Standing access and AI agents on Kubernetes
Many teams believe that just-in-time access automatically eliminates the threat posed by AI‑driven automation, but the reality is more nuanced. Most production clusters still expose a handful of service accounts that carry broad RBAC roles – often cluster‑admin or edit – to every CI/CD pipeline, monitoring daemon, or internal chatbot. An AI‑powered agent that can invoke kubectl with those credentials can read secrets, create pods, or delete workloads without any human oversight. Because the connection goes straight from the agent to the API server, there is no record of which command was issued, no way to redact sensitive fields from the response, and no checkpoint to stop a destructive operation before it runs.
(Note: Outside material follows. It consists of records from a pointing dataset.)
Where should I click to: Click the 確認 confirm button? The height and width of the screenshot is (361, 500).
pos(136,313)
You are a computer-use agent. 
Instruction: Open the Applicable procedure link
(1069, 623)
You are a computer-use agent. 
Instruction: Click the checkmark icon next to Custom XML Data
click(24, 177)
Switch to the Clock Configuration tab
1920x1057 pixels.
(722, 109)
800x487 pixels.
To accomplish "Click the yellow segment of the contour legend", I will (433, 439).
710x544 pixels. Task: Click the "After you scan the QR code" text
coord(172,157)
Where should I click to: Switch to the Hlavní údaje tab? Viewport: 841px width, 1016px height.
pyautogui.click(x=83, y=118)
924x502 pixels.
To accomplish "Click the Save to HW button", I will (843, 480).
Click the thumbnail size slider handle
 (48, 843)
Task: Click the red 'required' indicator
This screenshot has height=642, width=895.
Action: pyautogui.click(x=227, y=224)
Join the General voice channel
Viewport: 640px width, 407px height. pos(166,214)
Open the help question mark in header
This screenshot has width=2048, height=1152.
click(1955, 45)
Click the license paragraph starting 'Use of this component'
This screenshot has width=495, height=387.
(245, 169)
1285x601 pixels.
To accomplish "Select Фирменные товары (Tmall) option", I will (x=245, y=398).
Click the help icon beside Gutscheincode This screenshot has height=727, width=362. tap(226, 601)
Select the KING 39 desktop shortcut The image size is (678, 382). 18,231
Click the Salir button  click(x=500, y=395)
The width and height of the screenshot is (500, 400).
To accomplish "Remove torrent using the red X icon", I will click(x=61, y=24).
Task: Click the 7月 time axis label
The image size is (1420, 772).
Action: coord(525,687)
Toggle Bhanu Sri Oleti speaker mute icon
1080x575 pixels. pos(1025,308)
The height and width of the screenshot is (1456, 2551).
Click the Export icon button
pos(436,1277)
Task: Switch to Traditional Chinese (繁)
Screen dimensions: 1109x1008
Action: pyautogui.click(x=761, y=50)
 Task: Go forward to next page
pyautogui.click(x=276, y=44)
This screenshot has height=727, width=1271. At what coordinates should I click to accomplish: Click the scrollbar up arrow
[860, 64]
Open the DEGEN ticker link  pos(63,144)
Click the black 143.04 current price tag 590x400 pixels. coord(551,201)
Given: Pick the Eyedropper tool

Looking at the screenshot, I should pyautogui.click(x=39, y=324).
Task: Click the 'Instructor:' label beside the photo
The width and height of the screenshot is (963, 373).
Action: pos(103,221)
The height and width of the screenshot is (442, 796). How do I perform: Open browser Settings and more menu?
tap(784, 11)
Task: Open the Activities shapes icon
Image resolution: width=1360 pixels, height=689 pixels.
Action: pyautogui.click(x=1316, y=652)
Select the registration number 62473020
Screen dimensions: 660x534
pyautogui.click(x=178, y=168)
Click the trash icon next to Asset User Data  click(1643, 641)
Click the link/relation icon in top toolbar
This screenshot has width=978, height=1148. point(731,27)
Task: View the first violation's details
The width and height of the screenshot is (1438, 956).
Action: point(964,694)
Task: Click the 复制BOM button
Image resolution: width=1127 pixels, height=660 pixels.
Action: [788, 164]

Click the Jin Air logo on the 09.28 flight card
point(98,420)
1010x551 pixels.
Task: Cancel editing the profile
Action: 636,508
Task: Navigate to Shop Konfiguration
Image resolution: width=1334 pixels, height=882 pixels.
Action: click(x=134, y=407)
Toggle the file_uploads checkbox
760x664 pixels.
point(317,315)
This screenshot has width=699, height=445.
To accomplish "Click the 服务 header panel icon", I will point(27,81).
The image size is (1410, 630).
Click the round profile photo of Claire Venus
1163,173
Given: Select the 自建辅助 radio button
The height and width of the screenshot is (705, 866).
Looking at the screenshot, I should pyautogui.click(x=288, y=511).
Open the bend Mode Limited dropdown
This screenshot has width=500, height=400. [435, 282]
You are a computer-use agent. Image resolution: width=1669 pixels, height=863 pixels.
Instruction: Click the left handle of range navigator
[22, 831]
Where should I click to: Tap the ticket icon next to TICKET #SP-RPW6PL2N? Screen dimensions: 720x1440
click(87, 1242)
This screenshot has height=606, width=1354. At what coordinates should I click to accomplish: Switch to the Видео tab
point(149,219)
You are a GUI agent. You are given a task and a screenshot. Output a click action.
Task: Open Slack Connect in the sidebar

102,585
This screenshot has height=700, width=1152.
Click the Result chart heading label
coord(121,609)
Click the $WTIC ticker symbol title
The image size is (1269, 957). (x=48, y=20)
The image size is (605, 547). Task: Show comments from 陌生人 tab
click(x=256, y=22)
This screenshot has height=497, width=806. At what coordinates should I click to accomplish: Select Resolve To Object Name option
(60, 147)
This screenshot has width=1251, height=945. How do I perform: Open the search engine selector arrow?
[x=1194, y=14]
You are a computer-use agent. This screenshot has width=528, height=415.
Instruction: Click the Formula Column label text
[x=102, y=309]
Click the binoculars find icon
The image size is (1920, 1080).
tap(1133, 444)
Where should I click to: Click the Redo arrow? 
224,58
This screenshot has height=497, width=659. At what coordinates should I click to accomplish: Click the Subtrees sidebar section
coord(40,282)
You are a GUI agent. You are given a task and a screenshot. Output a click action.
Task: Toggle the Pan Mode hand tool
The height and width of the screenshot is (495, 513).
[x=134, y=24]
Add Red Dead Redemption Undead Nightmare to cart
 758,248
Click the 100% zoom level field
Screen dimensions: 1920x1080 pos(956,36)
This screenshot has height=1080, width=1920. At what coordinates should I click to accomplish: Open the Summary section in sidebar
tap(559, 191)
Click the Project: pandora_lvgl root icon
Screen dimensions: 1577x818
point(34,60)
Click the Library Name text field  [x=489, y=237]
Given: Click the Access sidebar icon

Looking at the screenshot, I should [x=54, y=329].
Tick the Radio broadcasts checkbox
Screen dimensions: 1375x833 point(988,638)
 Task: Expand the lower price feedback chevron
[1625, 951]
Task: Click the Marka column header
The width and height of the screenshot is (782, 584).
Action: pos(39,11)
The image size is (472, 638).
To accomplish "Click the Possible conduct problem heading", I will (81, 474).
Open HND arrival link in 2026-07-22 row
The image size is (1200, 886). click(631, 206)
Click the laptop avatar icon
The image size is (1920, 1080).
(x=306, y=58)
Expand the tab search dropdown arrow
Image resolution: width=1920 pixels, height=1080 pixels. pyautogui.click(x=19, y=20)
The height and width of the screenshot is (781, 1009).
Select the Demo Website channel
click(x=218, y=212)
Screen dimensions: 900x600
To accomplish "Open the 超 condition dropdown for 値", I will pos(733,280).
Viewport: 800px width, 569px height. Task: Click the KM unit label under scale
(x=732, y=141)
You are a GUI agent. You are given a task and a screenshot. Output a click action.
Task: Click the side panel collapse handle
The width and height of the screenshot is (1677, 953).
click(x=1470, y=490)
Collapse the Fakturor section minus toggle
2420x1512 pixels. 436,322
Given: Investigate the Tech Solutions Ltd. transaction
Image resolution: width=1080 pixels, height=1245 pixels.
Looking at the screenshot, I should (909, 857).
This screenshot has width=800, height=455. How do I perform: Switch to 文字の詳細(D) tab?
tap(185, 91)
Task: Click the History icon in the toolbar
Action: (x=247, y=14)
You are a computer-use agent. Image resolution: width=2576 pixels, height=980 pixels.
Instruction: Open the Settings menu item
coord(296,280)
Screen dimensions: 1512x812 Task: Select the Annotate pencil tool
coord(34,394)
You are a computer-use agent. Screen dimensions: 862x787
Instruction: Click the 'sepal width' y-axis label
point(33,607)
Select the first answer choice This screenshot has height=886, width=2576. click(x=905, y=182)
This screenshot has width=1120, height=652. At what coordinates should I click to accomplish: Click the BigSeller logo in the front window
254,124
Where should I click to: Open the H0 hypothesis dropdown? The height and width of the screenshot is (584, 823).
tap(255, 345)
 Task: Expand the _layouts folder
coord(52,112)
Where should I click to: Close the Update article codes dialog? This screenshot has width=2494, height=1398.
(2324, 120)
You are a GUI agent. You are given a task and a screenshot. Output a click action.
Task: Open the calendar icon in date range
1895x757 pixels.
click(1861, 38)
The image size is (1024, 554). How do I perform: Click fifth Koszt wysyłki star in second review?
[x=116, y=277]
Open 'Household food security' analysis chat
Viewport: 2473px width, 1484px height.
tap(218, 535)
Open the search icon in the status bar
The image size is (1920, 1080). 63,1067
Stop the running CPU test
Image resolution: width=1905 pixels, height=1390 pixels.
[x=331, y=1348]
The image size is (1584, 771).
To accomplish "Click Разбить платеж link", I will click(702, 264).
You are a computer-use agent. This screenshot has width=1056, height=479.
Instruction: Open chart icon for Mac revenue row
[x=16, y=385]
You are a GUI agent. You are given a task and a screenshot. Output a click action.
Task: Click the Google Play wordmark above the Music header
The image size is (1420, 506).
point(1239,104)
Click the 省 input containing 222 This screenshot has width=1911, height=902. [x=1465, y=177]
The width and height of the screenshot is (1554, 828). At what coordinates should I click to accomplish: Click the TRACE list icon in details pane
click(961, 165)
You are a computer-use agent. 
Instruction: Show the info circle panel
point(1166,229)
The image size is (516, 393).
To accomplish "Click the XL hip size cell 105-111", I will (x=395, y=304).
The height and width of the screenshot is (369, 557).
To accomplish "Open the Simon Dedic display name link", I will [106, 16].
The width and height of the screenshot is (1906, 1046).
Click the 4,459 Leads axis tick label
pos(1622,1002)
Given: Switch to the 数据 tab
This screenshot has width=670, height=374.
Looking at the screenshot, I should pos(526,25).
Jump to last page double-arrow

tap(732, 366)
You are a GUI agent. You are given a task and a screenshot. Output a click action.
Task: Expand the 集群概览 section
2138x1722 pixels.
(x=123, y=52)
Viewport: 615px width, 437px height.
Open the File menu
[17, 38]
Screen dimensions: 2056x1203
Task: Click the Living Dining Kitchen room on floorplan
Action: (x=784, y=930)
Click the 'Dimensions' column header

Why just-in-time access alone isn’t enough
Just-in-time access attempts to tighten the model by issuing short‑lived OIDC tokens for each request. The agent authenticates to the identity provider, receives a token that encodes the user’s group membership, and then presents that token to the Kubernetes API. This approach does solve the credential‑sprawl problem: static keys are no longer stored in pipelines, and the token expires quickly.
However, the request still travels directly to the API server. The gateway that would enforce policy, mask secret values in kubectl get secret output, or require a human approver for kubectl delete pod never sees the traffic. Consequently, the following gaps remain:
- There is no command‑level audit that ties a specific AI‑generated request to an engineer’s identity.
- Inline data masking cannot be applied, so a compromised agent could exfiltrate database passwords that appear in pod specs or secret objects.
- Risk‑based approvals (for example, requiring a security analyst to approve a pod‑creation that runs privileged containers) cannot be enforced because the API server trusts the token outright.
In short, just-in-time access improves credential hygiene but does not provide the enforcement surface needed to control AI‑driven actions.
The gateway approach that unifies control
Enter a Layer 7 access gateway that sits between the identity provider and the Kubernetes API. By placing the gateway in the data path, every request, whether issued by a human, a CI job, or an autonomous AI agent, must pass through a single, policy‑driven proxy before reaching the cluster. This proxy is hoop.dev.
hoop.dev performs three critical functions that close the gaps described above:
- Just‑in‑time enforcement. The gateway validates the OIDC token, checks the requester’s group membership, and then decides whether the operation can proceed immediately, needs a human approver, or must be blocked.
- Inline masking and command‑level audit. When a request returns a secret or a configuration object, hoop.dev can redact sensitive fields before they reach the caller, and it records the exact command and response in a session log.
- Session recording and replay. Every interaction is captured, enabling post‑mortem analysis of what an AI agent attempted, what was approved, and what was blocked.
Because the gateway owns the credentials used to talk to the cluster, the downstream agent never sees them. This “agent‑never‑sees‑the‑credential” property eliminates the possibility of credential leakage from compromised containers.